The East Anglia-based trust has revealed plans to open a curriculum centre, based on the site of Hewett Academy in Norwich, where Inspiration’s subject specialists will develop a “fact-based curriculum” – an approach championed by the former education secretary Michael Gove.

The group will also host training events for teachers in and outside the trust.

The plans also reveal how the trust will look to monetise its new recruits, described on its website as “some of the country’s leading educational thinkers”.

This leaves us tackling problems too little, too late

Inspiration said the centre would build on “emerging priorities” of the government’s opportunity area scheme, after Norwich was chosen as one of 12 areas to share extra cash to boost teaching and leadership capacity.

A spokesperson said the trust had taken on several challenging schools that required an “interventional approach” to quickly boost standards, such as focusing on English and maths in year 11, or reading, writing and maths in year 6.

But it wants to move away from this approach. Christine Counsell, its director of education, said: “While essential for initial impact, the approach isn’t sustainable in the long term. It involves throwing disproportionate resources at years 6 and 11, instead of tackling the deficits in pupils’ knowledge and skill throughout key stages 2 and 3.

“This leaves us tackling problems too little, too late.”

The trust wants to shift the focus to building knowledge in primary pupils in an initiative that echoes the curriculum development centre established by Future Academies, the trust set up by academies minister Lord Nash, which also employs “knowledge-rich” teaching.

Inspiration hopes eight subject leaders will be based at the centre by September.
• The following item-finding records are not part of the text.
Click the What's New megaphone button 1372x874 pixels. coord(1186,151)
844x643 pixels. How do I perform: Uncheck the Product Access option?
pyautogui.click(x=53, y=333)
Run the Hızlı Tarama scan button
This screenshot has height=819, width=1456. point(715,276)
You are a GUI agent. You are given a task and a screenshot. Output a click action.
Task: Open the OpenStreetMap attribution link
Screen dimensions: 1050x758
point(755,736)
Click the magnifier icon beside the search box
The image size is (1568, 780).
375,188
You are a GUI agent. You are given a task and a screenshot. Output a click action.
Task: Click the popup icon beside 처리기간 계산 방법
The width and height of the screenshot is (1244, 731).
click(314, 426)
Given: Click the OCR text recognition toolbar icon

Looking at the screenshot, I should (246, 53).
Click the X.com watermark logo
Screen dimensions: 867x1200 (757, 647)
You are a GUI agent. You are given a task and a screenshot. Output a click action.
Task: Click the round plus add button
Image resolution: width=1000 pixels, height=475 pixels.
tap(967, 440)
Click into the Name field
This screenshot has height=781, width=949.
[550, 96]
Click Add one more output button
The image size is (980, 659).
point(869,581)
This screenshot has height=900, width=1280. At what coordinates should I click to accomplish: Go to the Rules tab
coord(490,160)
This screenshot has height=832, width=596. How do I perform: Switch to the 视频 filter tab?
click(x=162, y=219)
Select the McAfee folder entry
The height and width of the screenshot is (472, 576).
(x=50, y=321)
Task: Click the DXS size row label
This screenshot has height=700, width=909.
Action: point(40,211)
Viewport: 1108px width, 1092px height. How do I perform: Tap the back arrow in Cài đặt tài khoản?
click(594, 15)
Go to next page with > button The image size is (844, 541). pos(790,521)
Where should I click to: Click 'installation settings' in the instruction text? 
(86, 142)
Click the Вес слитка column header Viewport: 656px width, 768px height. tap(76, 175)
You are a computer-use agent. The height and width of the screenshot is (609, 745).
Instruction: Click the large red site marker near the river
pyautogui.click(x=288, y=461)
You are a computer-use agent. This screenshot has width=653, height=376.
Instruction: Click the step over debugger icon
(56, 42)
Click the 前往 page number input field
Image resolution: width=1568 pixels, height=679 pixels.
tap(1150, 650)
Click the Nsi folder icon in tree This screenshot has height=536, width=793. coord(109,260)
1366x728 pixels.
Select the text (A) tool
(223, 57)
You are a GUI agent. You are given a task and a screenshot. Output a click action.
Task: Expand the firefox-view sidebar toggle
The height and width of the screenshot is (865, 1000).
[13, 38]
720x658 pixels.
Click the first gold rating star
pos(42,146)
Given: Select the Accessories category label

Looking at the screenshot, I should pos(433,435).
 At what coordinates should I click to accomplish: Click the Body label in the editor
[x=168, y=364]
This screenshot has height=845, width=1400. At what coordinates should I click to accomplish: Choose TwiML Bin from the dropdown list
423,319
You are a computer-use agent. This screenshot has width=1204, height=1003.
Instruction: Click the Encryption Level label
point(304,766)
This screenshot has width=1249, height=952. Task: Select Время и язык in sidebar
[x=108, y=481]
Five have been announced so far, including Steve Mastin, who advised Gove on curriculum, Anthony Radice and Michael Fordham. They will also teach one day a week at one of Inspiration’s 13 schools.

The Harris Federation, which runs 41 schools in London, has a similar set-up. However, its subject leaders focus on delivering targeted intervention in areas where schools are struggling.

Christine Counsell

Inspiration’s subject leaders will lead the shaping of the curriculum, which Counsell said could not be designed “in a vacuum and imposed”.

“Curriculum design is an active, hands-on job that involves building and nurturing communities of subject teachers and leaders across the trust, working with our subject specialist leaders.”

Continuing professional development (CPD) courses at the centre, which will include curriculum planning, will cost from £15 for members of the Inspiration Teaching School Alliance, to £100 for schools outside the region. The trust has set up “substantial” discounts for schools in the region, but schools from as far as Staffordshire have signed up so far.

Chris Keates, general secretary of the NASUWT, said schools had a “collective responsibility” to enhance pupils’ learning and collaboration.

“But we would hope that schools would see the benefits of working collaboratively with one another to share experiences, advice and expertise, rather than commercialising that relationship.”

Counsell said a “key reason” strong subject teachers left the classroom was  because they were “not valued for their subject expertise and passion”.

“They also leave when they feel that generic pedagogy and assessment systems distort their subject, lower standards and waste time with paperwork of little value.”

She said the aim was to develop “excellent and renowned subject communities that such teachers are desperate to join”.

Inspiration has also reportedly been keen to open a “pupil premium” grammar school.

A spokesperson added the trust has no firm plans, but said it would not shy away from debating the possible benefits of grammar schools.